Friday, March 4, 2016

Progress

Different kinds of progress this week. So far I've lost 6 pounds since the beginning of the month. I like my chances of winning the challenge for weightloss. Yeah, I'm a bit hungry, but it's definitely manageable. I've rewarded myself with a couple of Girl Scout cookies at the end of good eating days and I even had half of a fast food meal. My therapist suggested that as a compromise because my husband and I eat out a lot and like to eat out a lot, so we simply share a meal.

I've been drinking a protein smoothie in the morning, sticking to my batch-made meals, and healthy snacking when the hunger got to rumbly territory. The water weight is just falling right off, which is nice. I have returned to my former highest weight (about 243.5 lbs.) and I can really see myself making major progress by the end of the month.

As always, I've also taken this opportunity to think about my psychological health. I continue to take my anti-depressant, but I know there are some deep-seated issues to work on. This week the subject of my fierce independence has come up. In the past, I've been weak and helpless to the bigger, more powerful people around me. I grew into a young adult who was constantly looking for validation and advice. When I finally got myself into therapy and then found a loving and supportive relationship, I made a decision: never again. I will never be that weak again. I will never be that dependent again. I will never be that weak again.

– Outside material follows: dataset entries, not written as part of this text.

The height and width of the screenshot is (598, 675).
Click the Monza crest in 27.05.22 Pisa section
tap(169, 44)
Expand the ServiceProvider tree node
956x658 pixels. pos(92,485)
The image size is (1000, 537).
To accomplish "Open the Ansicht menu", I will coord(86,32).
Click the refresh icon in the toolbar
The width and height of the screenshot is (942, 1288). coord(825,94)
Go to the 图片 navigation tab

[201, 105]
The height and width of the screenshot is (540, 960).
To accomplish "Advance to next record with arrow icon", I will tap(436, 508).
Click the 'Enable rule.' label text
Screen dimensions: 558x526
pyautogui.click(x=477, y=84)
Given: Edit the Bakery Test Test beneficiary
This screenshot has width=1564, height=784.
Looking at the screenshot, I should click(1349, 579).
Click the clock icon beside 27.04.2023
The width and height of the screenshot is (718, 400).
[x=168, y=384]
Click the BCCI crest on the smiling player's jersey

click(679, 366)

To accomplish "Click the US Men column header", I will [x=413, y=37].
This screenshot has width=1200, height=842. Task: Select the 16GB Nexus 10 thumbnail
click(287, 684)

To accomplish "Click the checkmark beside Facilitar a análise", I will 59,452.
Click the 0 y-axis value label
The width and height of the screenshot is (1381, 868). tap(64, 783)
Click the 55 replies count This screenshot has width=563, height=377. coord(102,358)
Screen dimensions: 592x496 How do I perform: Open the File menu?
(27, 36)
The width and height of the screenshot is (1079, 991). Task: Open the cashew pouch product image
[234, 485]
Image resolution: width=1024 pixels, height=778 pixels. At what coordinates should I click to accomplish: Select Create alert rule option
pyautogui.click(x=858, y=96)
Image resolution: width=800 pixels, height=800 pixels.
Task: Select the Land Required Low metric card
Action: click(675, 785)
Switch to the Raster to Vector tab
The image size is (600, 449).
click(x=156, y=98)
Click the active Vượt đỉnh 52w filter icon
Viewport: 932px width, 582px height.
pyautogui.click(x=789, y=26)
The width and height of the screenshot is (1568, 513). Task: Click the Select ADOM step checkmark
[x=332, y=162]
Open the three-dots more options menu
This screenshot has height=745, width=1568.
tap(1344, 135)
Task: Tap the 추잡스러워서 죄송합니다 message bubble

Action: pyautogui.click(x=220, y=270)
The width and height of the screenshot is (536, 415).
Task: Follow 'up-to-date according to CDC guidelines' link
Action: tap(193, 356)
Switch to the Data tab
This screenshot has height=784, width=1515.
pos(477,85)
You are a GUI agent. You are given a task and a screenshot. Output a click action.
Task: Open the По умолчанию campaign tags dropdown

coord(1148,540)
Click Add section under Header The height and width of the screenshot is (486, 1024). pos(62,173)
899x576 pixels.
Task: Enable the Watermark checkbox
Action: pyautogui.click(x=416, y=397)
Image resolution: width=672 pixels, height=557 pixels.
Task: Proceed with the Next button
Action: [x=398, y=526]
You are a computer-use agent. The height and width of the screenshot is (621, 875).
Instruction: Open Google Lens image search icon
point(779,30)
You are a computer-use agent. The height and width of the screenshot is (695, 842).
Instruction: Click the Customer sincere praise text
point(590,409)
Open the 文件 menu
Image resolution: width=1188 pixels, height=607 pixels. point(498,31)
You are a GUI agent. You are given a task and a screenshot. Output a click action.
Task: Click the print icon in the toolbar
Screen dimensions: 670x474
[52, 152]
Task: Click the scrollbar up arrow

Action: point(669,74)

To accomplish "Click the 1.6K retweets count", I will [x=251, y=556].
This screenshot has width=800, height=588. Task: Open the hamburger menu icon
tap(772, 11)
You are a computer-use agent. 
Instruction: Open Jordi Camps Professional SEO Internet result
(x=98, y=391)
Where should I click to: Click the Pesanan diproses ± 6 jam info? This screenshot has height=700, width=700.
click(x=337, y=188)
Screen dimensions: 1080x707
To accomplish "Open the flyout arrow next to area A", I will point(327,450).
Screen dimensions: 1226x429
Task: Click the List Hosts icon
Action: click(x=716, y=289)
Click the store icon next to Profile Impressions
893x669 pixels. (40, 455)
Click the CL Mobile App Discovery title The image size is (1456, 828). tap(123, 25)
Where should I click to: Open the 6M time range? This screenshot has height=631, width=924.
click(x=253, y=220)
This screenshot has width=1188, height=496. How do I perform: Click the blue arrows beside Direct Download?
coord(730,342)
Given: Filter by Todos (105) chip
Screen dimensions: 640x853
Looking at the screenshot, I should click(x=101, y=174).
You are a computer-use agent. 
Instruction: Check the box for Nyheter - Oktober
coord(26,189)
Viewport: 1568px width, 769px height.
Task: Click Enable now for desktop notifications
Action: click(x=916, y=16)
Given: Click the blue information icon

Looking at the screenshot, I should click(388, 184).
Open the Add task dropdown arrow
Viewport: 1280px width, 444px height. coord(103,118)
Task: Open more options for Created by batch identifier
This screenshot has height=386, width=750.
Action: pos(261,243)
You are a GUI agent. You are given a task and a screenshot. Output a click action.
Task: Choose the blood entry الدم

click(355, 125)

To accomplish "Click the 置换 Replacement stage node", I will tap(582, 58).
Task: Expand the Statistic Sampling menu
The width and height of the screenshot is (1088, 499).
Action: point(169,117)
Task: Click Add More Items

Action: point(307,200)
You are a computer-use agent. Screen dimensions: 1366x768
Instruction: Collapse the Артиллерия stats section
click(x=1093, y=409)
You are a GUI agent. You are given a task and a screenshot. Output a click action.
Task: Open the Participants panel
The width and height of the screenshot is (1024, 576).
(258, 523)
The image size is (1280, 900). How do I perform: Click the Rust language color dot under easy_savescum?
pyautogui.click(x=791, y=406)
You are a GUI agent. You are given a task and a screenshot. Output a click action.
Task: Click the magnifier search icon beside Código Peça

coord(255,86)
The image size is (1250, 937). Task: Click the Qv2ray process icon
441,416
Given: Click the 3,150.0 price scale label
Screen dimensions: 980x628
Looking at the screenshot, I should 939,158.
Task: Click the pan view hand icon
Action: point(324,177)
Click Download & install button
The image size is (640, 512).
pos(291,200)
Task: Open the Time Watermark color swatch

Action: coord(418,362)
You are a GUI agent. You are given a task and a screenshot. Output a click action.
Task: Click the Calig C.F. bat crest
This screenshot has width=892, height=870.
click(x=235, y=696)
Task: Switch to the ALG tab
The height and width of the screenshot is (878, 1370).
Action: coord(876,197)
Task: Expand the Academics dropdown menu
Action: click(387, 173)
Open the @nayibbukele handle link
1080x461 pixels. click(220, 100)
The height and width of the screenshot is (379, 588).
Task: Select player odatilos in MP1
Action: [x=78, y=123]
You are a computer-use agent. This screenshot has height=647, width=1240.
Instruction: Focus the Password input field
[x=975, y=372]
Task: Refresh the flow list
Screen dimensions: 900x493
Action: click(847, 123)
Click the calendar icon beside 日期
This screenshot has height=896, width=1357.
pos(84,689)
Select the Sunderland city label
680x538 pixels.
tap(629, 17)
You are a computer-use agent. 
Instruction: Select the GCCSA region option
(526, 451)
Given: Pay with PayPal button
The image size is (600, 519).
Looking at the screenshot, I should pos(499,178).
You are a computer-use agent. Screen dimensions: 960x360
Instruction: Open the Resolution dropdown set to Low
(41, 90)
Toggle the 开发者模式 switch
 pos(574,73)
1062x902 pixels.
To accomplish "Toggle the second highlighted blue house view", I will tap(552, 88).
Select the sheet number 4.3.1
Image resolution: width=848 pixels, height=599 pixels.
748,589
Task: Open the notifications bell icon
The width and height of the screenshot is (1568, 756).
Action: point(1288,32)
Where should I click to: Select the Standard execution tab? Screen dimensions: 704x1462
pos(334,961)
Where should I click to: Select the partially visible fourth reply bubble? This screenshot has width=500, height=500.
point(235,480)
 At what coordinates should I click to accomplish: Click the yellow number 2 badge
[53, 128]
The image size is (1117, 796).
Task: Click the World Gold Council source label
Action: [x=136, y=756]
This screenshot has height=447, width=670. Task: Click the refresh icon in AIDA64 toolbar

This manifested itself this week in a misunderstanding between myself and a friend who was trying to offer me advice that I didn't ask for. In my response, I was simply letting him know that when I need advice, I ask for it, but most of the time I just need validation. As with most text-based communication, my tone and intention was lost. It was unpleasant. I don't think I was wrong, but I do think some of my response is based on this hangup I have about where I've come from. I don't want anyone to treat me like a idiot, like a weakling, like lesser than them. The problem with this is that I can be overly protective and end up shutting people out. For some people, giving advice is the way they give love. Still, I need them to know that this is not the way I prefer to receive love and share how I do like to receive it: validation, support, hugs, kisses, coffee dates, movie dates, and thoughtful messages.

So yeah, progress made on at least two different fronts. Keeping the progress train moving.

Tuesday, March 1, 2016

Challenge

I've been going to the gym at least three times per week since we got back from our honeymoon around November. It's been great. It's really helped my stress, depression, anxiety, and general frustrations of everyday living. What's more, it's just become a part of my day. At one point my husband asked me, "How are you feeling about working out so often?" and I responded that I didn't really feel much about it. It was just a habit now, a part of my day. I go to work, I leave at noon, I work out, rinse off, and come back. It's a real no-brainer for the girl who has a hard time getting up in the morning in the winter and can't will herself to leave the house after returning from work.

The only problem with all of this is that it hasn't stopped me from eating like a monster. My weight has crept up into the 250s, which is of course an all-time high for me. My engagement ring is uncomfortably tight. Maybe part of it is the anti-depressant I'm taking (which is working well, by the way), but my eating is definitely out of control. My husband has asked me a few times if I'm motivated to lose weight and the answer has been no. Would I like to be healthier? Yes. Would I like to wear my engagement ring comfortably again? Yes. Am I motivated enough to deny my food cravings? Nope.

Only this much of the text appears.